Ten-year Spanish bonds rose to 6.45 per cent and Italian bonds to 6.25 per cent, their highest levels since the creation of the euro zone. High interest rates make it difficult for countries to service their debts.
Sovereign bonds are issued by national governments to raise money and finance their debts. If a country is seen as less likely to be able to meet its repayments, its bonds will attract higher interest rates to compensate for the risk.
The trigger for the market alarm is believed partly to be anxiety over the US debt debate between Republicans and Democrats and fears the country might yet lose its AAA credit rating. If the US economy stalls, it will make it harder for struggling European countries to trade their way out of their problems.
Investors are also concerned that the euro zone’s bailout mechanism could not cope with rescuing economies the size of Spain’s and Italy’s. Spain is Europe’s fourth-largest economy, larger than the three earlier bailout targets of Ireland, Portugal and Greece combined. Italy’s national debt is 130 per cent of what it produces each year, the highest of any European country after Greece.
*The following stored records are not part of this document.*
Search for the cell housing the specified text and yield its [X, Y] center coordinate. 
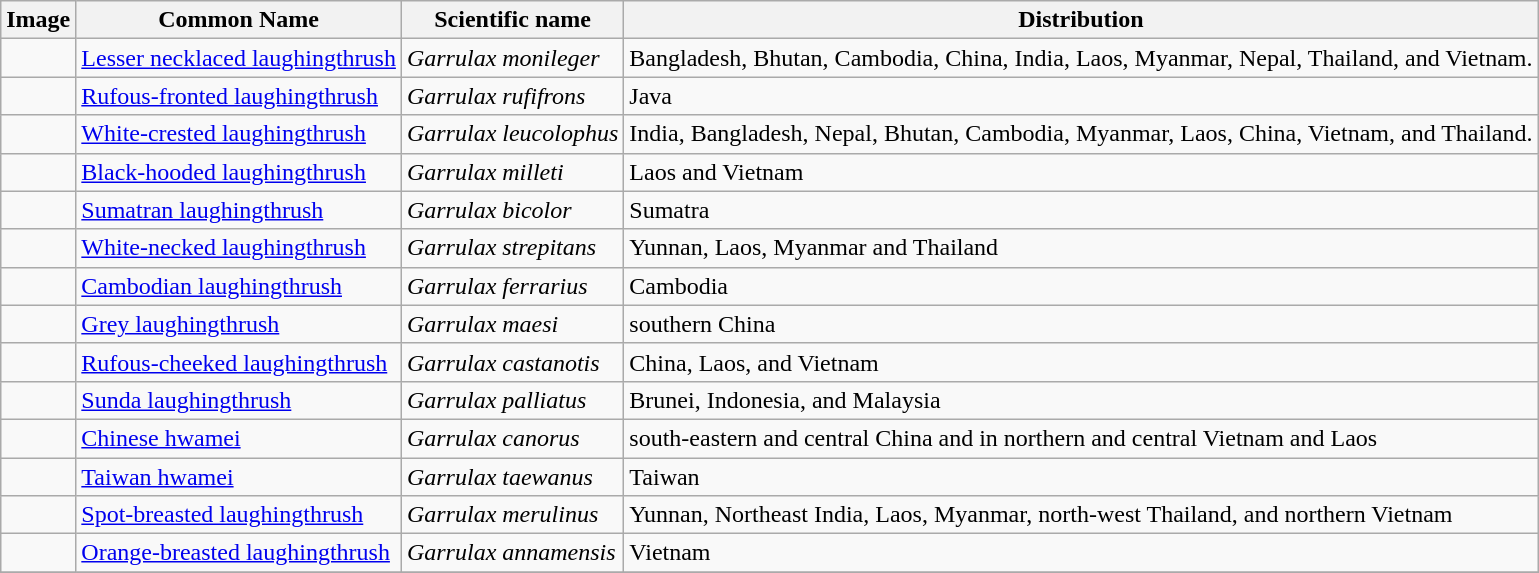
southern China [1081, 324]
Distribution [1081, 20]
Garrulax monileger [512, 58]
Garrulax palliatus [512, 400]
Rufous-fronted laughingthrush [239, 96]
Taiwan [1081, 477]
Brunei, Indonesia, and Malaysia [1081, 400]
Garrulax annamensis [512, 553]
Java [1081, 96]
Garrulax castanotis [512, 362]
Garrulax bicolor [512, 210]
Vietnam [1081, 553]
south-eastern and central China and in northern and central Vietnam and Laos [1081, 438]
Yunnan, Northeast India, Laos, Myanmar, north-west Thailand, and northern Vietnam [1081, 515]
Black-hooded laughingthrush [239, 172]
Spot-breasted laughingthrush [239, 515]
Image [38, 20]
Garrulax canorus [512, 438]
Chinese hwamei [239, 438]
Garrulax rufifrons [512, 96]
Laos and Vietnam [1081, 172]
Garrulax leucolophus [512, 134]
White-necked laughingthrush [239, 248]
Garrulax strepitans [512, 248]
Scientific name [512, 20]
Orange-breasted laughingthrush [239, 553]
Cambodia [1081, 286]
Lesser necklaced laughingthrush [239, 58]
Bangladesh, Bhutan, Cambodia, China, India, Laos, Myanmar, Nepal, Thailand, and Vietnam. [1081, 58]
India, Bangladesh, Nepal, Bhutan, Cambodia, Myanmar, Laos, China, Vietnam, and Thailand. [1081, 134]
Sumatra [1081, 210]
Cambodian laughingthrush [239, 286]
Sumatran laughingthrush [239, 210]
Rufous-cheeked laughingthrush [239, 362]
Garrulax maesi [512, 324]
Garrulax taewanus [512, 477]
Common Name [239, 20]
Garrulax ferrarius [512, 286]
Yunnan, Laos, Myanmar and Thailand [1081, 248]
Garrulax merulinus [512, 515]
White-crested laughingthrush [239, 134]
Grey laughingthrush [239, 324]
China, Laos, and Vietnam [1081, 362]
Sunda laughingthrush [239, 400]
Taiwan hwamei [239, 477]
Garrulax milleti [512, 172]
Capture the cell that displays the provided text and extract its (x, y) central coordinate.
Euro leaders met in Brussels two weeks ago and decided to put together a fund that would allow them to protect countries seen as vulnerable to attack by speculators. But release of money from the European Financial Stability Facility would take months and must be approved by a vote of every national government in the union. “The market is testing the [European Central Bank],” said David Owen, chief European financial economist at investment group Jefferies. “If this bailout fund is not going to be around to buy bonds, then let’s see if the ECB will do it.”
Mr Owen told The Independent several key events this week might bring the crisis to a head, including a Spanish bond auction today and the release of figures on Italian growth and US jobs tomorrow.
“We are on the brink of a major sovereign debt crisis,” said Danny Gabay, of British group Fathom Financial Consulting.